For those who stuck out for the last five years, the 2008 crash — literally one of the sharpest wealth destroyers in history — is now a set of painful memories at worst, and a once-in-a-lifetime opportunity at best. If you did nothing, your portfolio is likely larger today than it was in 2007. If you bought steadily over the last five years, it’s probably much larger. Only if you sold near the bottom and hid somewhere else have you lost money.

History is clear on this: Hold stocks for a long time, and your odds of making money are very high. Since 1871, there have only been four periods when an investor purchasing stocks didn’t make money in real (inflation-adjusted) terms over a 10-year period: 1908, 1929, the late 1960s, and the late 1990s:

Source: Robert Shiller, author’s calculations.

If you purchased stocks once a month, every month, since 1871, 87.8% of your purchases would be profitable 10 years out, even adjusted for inflation. The four brief periods that left you in the red after a decade were invariably followed by above-average returns. That period includes the aftermath of a civil war, two world wars, a flu pandemic, terrorist attacks, droughts, presidential assassinations, depressions, recessions, crippling debts, bank runs, high inflation, deflation, oil embargoes and a dozen bubbles. Through it all, the market rewarded those who stuck it out. It is the same story time and time again. It was no different this time around, and it will likely be no different next time around.
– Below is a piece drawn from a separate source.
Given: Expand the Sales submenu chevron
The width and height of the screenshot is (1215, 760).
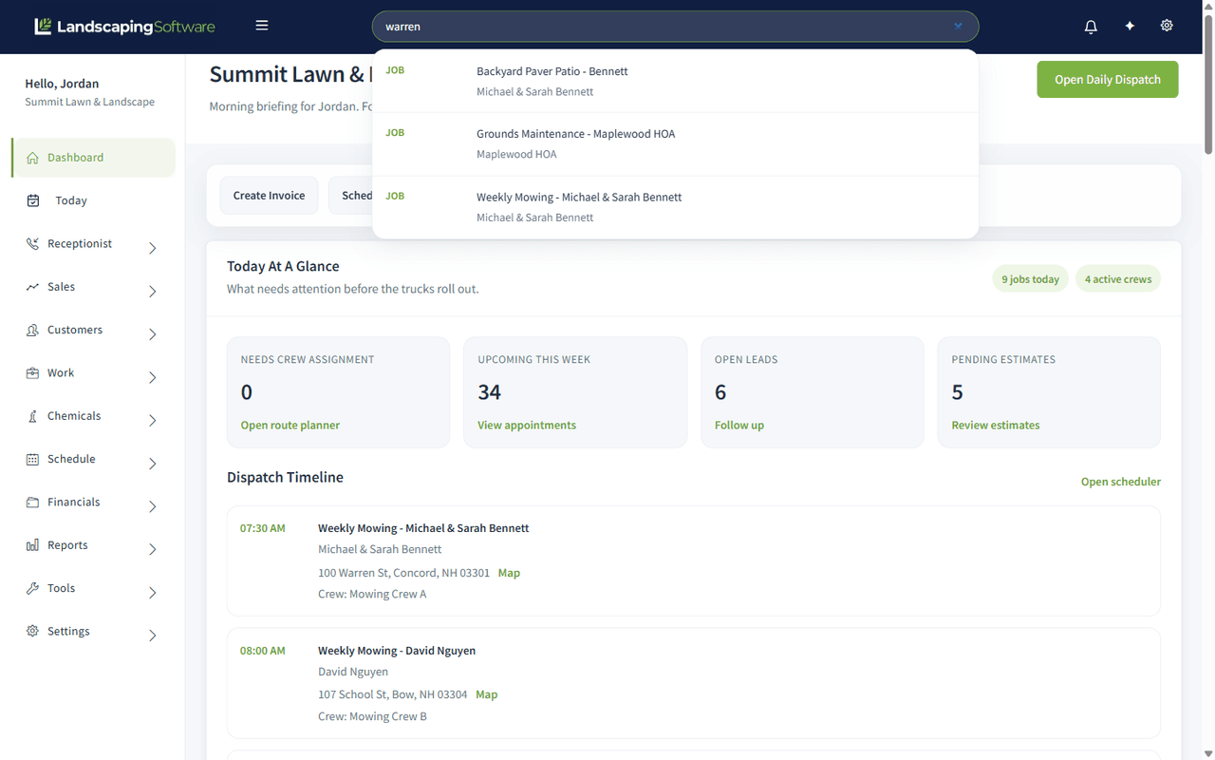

What else did we learn of the last five years? One of my favorite quotes from investor Jeff Gundlach is, “In risk assets, you make 80% of your money 20% of the time.”

During the 21,000 or so trading days between 1928 and today, the Dow Jones Industrial Average 2 Minute (Dow Jones Indices: .DJI) went from 240 to 14,000, or an average annual return of 5% (not including dividends). If you missed just 20 of the best days during that period, annual returns fall to 2.6% — which is to say, half of the compounded gains took place on 0.09% of days. That’s the numerical version of Gundlach’s wisdom.